* **WHAT YOU ARE ASKED TO DO**:
In the filter glossary below, why does a full kernel filter fail to reach the ends of the available data? Explain in one to three sentences.

* **SELECTED EXTRACT**:
▼▼▼

Before we get too far into this, let me explain some of the terminology that will be used in this article:
—————-
Filter:
“In signal processing, a filter is a device or process that removes from a signal some unwanted component or feature. Filtering is a class of signal processing, the defining feature of filters being the complete or partial suppression of some aspect of the signal. Most often, this means removing some frequencies and not others in order to suppress interfering signals and reduce background noise.” Wikipedia.
Gaussian Filter:
A Gaussian Filter is probably the ideal filter in time domain terms. That is, if you consider the graphs you are looking at are like the ones displayed on an oscilloscope, then a Gaussian filter is the one that adds the least amount of distortions to the signal.
Full Kernel Filter:
Indicates that the output of the filter will not change when new data is added (except to extend the existing plot). It does not extend up to the ends of the data available, because the output is in the centre of the input range. This is its biggest limitation.
Low Pass Filter:
A low pass filter is one which removes the high frequency components in a signal. One of its most common usages is in anti-aliasing filters for conditioning signals prior to analog-to-digital conversion. Daily, Monthly and Annual averages are low pass filters also.
Cascaded:
A cascade is where you feed the output of the first stage into the input of the next stage and so on. In a spreadsheet implementation of a CTRM you can produce a single average column in the normal way and then use that column as an input to create the next output column and so on. The value of the inter-stage multiplier/divider is very important. It should be set to 1.2067. This is the precise value that makes the CTRM into a near Gaussian filter. It gives values of 12, 10 and 8 months for the three stages in an Annual filter for example.
Triple Running Mean:
The simplest method to remove high frequencies or smooth data is to use moving averages, also referred to as running means. A running mean filter is the standard ‘average’ that is most commonly used in Climate work. On its own it is a very bad form of filter and produces a lot of arithmetic artefacts. Adding three of those ‘back to back’ in a cascade, however, allows for a much higher quality filter that is also very easy to implement. It just needs two more stages than are normally used.
—————
With all of this in mind, a CTRM filter, used either at 365 days (if we have that resolution of data available) or 12 months in length with the most common data sets, will completely remove the Annual cycle while retaining the underlying monthly sampling frequency in the output. In fact it is even better than that, as it does not matter if the data used has been normalised already or not. A CTRM filter will produce the same output on either raw or normalised data, with only a small offset in order to address whatever the ‘Normal’ period chosen by the data provider. There are no added distortions of any sort from the filter.

▲▲▲

* **RAW DATA**:
▼▼▼

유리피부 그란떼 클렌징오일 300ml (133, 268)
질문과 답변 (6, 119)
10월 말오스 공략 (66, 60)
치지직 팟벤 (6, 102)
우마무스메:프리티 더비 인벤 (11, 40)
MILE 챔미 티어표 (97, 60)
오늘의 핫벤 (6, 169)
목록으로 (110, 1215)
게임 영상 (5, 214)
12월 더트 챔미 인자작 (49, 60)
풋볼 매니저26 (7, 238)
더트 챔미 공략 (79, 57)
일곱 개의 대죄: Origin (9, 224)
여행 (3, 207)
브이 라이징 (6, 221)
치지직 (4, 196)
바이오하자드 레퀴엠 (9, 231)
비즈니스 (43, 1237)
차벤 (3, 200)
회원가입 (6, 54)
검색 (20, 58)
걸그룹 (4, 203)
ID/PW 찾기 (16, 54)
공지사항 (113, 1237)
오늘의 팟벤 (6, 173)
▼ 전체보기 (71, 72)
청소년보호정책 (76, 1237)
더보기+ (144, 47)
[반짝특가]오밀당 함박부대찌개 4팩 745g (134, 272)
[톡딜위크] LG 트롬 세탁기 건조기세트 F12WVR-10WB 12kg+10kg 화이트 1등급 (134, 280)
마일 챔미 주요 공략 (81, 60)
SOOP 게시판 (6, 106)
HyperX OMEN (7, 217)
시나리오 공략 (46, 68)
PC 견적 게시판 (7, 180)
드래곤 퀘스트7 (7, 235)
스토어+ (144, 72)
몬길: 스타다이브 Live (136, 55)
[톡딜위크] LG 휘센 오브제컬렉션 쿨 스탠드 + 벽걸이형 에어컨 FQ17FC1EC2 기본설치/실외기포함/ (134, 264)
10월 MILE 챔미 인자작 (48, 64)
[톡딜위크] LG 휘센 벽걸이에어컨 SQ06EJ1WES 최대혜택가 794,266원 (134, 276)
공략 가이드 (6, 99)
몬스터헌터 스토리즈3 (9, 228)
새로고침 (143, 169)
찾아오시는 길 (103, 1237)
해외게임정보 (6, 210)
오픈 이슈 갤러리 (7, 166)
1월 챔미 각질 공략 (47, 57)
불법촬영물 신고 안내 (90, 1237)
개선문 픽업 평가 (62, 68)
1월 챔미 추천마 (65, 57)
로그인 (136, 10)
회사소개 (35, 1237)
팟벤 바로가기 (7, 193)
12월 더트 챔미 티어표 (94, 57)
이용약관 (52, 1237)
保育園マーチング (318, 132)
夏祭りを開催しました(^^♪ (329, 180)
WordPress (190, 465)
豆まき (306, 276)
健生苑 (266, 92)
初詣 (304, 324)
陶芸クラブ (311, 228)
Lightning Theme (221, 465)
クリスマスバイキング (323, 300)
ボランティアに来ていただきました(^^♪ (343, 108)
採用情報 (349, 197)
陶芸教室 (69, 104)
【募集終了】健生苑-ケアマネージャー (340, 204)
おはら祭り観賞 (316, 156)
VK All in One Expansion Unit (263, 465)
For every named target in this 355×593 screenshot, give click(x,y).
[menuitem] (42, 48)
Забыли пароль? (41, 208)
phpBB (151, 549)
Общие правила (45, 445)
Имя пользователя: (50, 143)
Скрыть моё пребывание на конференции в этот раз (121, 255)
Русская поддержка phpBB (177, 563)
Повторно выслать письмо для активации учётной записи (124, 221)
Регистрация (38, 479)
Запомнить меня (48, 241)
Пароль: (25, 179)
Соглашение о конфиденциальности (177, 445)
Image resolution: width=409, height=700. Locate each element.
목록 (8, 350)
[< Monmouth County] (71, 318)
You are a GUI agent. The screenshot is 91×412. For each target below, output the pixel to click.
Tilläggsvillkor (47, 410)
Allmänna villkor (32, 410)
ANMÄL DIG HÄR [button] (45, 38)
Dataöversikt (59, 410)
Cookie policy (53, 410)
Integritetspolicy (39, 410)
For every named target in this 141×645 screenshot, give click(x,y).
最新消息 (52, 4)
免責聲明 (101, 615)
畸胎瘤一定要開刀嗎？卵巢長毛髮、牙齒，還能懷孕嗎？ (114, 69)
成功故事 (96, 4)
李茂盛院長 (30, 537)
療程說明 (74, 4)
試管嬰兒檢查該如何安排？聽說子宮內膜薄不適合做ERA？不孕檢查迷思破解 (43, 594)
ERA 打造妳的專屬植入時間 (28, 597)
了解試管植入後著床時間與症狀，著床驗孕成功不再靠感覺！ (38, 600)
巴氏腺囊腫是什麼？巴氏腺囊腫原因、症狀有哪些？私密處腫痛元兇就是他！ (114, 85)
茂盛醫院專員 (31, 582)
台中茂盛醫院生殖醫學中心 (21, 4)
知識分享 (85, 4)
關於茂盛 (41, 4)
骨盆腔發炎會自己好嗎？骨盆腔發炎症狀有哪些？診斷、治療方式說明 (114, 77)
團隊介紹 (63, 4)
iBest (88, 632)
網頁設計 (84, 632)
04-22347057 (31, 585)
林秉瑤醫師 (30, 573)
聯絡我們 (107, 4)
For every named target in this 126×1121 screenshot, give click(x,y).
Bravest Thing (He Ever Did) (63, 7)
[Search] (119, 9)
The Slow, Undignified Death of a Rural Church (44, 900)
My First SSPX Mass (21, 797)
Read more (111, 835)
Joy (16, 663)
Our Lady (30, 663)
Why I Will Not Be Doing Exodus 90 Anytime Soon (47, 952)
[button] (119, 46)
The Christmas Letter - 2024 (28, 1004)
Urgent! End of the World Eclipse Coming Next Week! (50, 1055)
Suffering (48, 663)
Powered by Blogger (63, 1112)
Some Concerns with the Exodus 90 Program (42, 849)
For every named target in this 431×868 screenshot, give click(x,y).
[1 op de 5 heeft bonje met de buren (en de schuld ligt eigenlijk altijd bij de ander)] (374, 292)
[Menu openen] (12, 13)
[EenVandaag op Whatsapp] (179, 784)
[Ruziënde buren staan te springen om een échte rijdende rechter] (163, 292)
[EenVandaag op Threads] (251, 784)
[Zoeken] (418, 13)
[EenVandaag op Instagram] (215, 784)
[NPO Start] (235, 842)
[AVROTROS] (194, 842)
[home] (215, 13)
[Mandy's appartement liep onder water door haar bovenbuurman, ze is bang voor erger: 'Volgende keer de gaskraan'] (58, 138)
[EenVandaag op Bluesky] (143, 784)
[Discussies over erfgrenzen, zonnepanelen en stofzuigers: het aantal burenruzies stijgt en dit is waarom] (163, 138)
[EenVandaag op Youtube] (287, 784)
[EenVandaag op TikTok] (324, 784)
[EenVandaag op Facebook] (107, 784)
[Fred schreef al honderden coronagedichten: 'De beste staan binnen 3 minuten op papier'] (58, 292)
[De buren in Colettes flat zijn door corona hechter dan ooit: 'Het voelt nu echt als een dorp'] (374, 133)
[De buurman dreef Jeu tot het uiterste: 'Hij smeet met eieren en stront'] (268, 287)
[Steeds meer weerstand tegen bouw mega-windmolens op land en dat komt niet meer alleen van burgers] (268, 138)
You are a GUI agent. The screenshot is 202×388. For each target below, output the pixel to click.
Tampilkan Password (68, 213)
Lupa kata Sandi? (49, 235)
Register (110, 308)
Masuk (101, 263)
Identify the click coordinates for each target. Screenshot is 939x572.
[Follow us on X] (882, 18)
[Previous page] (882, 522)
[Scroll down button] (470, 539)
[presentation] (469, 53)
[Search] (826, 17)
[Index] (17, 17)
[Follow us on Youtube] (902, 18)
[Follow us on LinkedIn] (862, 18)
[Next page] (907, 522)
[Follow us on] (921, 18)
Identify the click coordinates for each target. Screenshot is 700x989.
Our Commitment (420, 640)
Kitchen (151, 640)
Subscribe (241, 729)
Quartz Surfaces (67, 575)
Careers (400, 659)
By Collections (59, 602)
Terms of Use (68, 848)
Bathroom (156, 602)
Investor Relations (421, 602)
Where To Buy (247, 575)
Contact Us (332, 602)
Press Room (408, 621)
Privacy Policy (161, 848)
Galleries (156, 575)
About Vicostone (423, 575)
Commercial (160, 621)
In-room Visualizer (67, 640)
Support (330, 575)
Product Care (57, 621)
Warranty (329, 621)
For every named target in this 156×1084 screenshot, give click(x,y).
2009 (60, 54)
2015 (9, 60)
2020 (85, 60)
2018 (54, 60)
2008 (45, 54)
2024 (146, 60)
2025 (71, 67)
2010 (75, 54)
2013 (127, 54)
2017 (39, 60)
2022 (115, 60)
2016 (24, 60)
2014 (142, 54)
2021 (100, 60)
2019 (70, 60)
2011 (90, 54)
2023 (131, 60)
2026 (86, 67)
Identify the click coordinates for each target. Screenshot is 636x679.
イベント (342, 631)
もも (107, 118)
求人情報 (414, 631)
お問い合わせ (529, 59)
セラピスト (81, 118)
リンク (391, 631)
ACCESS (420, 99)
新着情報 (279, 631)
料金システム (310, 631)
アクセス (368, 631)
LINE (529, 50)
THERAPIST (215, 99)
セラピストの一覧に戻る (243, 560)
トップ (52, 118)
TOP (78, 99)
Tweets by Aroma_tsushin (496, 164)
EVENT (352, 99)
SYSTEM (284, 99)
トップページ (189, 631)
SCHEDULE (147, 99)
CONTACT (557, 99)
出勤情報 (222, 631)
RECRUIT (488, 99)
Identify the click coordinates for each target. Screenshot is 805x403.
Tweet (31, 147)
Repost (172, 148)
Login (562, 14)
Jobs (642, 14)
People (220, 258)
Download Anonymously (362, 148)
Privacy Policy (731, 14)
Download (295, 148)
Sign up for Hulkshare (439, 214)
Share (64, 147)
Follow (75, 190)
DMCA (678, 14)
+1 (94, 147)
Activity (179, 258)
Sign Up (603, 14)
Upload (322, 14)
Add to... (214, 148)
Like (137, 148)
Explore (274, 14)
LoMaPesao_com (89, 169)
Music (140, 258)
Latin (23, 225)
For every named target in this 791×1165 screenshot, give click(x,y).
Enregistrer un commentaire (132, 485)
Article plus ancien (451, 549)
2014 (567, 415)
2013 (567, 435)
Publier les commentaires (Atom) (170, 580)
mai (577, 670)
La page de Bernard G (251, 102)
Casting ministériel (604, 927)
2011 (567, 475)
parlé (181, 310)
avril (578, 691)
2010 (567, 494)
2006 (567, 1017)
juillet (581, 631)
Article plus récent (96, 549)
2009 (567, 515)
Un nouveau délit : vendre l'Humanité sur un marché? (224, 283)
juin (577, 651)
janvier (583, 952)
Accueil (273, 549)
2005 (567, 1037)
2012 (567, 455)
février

▲▲▲

* **COMPLETED TASK**:
The filter's output sits in the center of its input range, so it cannot extend up to the ends of the data available. This is its biggest limitation.